The launch of Chandrayaan-2, India’s second mission to the moon, was called off 56 minutes before the scheduled time on Monday. Chandrayaan-2 was scheduled to be launched on Monday at 2.51 am from Sriharikota in Andhra Pradesh.
The Indian Space Research Organisation said a technical snag was observed in the launch vehicle system one hour before the launch. “As a measure of abundant precaution, Chandrayaan 2 launch has been called off for today,” ISRO said on Twitter. “Revised launch date will be announced later.”
An unidentified ISRO official said they will first assess the launch vehicle to find the problem, reported IANS. “First we have to empty the fuel loaded in the rocket, then the rocket will be taken back for further investigation,” the official said. “This process will take 10 days after that only we can decide on the launch schedule.”
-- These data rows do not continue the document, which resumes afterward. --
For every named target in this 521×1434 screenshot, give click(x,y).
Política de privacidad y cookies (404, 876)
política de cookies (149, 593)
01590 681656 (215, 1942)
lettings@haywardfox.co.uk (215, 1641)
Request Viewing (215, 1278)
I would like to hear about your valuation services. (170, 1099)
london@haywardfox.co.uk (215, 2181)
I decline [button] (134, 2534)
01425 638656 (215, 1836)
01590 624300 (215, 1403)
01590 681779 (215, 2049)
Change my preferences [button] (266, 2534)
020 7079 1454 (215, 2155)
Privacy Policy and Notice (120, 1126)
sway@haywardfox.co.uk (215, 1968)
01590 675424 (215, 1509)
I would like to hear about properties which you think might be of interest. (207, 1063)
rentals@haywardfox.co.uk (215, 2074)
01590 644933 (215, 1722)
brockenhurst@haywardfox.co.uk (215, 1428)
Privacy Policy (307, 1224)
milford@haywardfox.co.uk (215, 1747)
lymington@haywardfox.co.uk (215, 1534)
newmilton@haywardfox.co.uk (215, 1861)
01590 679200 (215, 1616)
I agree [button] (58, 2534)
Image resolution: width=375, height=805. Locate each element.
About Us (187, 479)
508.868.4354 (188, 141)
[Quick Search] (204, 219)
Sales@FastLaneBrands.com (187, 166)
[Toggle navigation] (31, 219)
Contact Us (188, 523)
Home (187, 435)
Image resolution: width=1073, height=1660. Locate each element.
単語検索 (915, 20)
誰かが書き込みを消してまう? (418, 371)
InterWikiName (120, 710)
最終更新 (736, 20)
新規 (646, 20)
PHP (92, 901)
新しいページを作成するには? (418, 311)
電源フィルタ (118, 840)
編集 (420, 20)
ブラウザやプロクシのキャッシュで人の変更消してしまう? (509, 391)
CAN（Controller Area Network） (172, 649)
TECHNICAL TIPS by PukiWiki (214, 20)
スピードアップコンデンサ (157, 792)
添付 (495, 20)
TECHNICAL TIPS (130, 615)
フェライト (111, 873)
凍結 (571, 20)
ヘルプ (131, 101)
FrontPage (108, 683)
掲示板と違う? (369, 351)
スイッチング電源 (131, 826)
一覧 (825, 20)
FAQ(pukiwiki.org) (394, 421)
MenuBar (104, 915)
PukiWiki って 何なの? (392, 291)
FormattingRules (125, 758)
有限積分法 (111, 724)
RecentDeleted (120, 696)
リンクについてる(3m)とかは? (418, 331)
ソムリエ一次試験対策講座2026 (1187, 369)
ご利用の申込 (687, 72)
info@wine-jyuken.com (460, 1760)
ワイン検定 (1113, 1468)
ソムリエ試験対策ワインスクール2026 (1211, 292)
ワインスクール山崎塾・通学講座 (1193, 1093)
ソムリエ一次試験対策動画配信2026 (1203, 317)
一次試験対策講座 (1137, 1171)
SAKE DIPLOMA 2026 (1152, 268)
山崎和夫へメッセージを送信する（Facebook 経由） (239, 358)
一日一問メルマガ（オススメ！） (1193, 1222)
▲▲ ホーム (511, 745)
There were four suitable window periods for the launch of Chandrayaan-2 in July – July 15, 16 and July 29 and July 30, reported Hindustan Times. If the mission is not launched in July, the next window is in September.
Chandrayaan-2 would have attempted to place a robotic rover on the lunar surface. If the mission was successful, India would have become the fourth country to achieve a soft landing on the moon after the United States, Russia, and China.
ISRO’s most powerful rocket launcher, GSLV Mk III, was to be used to carry the 3.8-tonne Chandrayaan-2 into orbit. The spacecraft was projected to head towards the South Pole of the moon for a soft landing after travelling for nearly two months.